L’intervista del Quotidiano di Sicilia al candidato all’Ars, Luca Sammartino (Pd). “Urgente la semplificazione della macchina amministrativa dell’Isola”

Tags: Luca Sammartino, Elezioni



CATANIA – A poco meno di due settimane dalle elezioni regionali, la tensione cresce in tutta l’Isola. Il dibattito politico si fa ogni giorno più infuocato e il cerchio si stringe sempre più attorno ai programmi, cioè alle soluzioni prospettate dai candidati per rilanciare questa disastrata Sicilia. Di soluzioni ai tanti problemi della nostra Isola abbiamo parlanto con il 32enne candidato catanese del Partito democratico, Luca Sammartino.

La tanto discussa XVI legislatura può dirsi ormai archiviata. Quali devono essere secondo Lei i cardini per il rilancio di questa Regione?
“L’ultima legislatura, tra poche luci e molte ombre, va concludendosi e adesso il nostro diktat è uno solo: vincere le elezioni per fare meglio di quanto è stato fatto. Non perché è stato fatto tutto male, quanto perché sicuramente si poteva fare molto meglio. Dei punti fondamentali da cui ripartire? Dopo la mia esperienza a Palermo ho capito che ci sono due temi fondamentali, le infrastrutture e lo sviluppo economico, che sono imprescindibili per il rilancio di quest’Isola. Per il primo punto occorre una programmazione chiara e che comprenda le reali necessità del territorio: è inaccettabile che ancora i nostri cittadini non possano muoversi velocemente a causa di strade vecchie e dissestate o, peggio ancora, pericolose come la Strada provinciale che collega Catania a Gela. In quanto allo sviluppo economico, dobbiamo provare a far tornare gli imprenditori qui in Sicilia, sviluppando la voglia di fare impresa anche nei nostri giovani, evitando le partenze verso altre regioni o all’estero. La Sicilia è un’Isola ricchissima che può davvero, ripartendo dai giovani, essere rilanciata e crescere come merita. Mi permetta di aggiungere un’altra cosa”.

Prego.
“Oggi più che mai è necessaria una semplificazione della macchina amministrativa siciliana. Se vogliamo davvero porre delle basi per nuove opportunità in ogni settore non possiamo non fare i conti con la ben nota burocrazia che rallenta qualsiasi pratica”.
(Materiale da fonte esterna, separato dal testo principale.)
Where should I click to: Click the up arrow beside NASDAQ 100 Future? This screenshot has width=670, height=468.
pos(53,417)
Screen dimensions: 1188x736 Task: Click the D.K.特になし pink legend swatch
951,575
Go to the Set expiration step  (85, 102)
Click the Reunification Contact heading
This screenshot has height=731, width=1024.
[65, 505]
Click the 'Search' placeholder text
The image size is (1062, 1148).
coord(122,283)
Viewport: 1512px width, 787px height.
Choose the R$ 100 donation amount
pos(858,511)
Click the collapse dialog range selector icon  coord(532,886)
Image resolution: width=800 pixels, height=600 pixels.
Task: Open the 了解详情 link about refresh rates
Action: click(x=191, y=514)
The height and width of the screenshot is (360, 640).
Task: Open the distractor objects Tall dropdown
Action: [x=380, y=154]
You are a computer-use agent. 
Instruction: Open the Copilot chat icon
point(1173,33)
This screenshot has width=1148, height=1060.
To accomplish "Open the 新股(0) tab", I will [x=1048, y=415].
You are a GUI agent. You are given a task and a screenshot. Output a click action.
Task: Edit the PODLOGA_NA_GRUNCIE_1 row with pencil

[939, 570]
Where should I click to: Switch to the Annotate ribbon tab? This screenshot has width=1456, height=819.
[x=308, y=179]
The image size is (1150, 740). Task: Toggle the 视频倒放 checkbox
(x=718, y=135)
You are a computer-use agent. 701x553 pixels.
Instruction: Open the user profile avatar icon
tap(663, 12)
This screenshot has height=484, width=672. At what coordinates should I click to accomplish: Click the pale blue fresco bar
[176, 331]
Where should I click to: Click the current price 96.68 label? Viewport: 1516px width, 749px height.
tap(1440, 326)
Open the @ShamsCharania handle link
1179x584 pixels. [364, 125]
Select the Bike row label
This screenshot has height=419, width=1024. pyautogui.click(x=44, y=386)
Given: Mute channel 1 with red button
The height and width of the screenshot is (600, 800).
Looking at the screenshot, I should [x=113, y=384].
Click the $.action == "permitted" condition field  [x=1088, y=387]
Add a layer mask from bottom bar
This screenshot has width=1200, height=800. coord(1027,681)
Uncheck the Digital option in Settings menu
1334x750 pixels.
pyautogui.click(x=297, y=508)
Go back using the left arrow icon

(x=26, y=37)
Se eletto, quali saranno le sue iniziative durante la prossima legislatura regionale?
“Guardi, credo fermamente in un principio. La politica deve essere servizio verso la comunità: non si può e non si deve prescindere da ciò. Partendo da questo presupposto posso dirle che porterò avanti le istanze della provincia di Catania e dei suoi abitanti. D’altra parte è questo quello che un rappresentante dovrebbe fare, senza promettere la luna e mantenendo fede ai propri ideali. Ad oggi sto lavorando per essere eletto all’Ars, se dovessi riuscire in questo potremo cominciare a parlare concretamente di quanto c’è da fare nella nostra provincia, passo dopo passo e Comune per Comune, senza lasciare indietro nessuno”.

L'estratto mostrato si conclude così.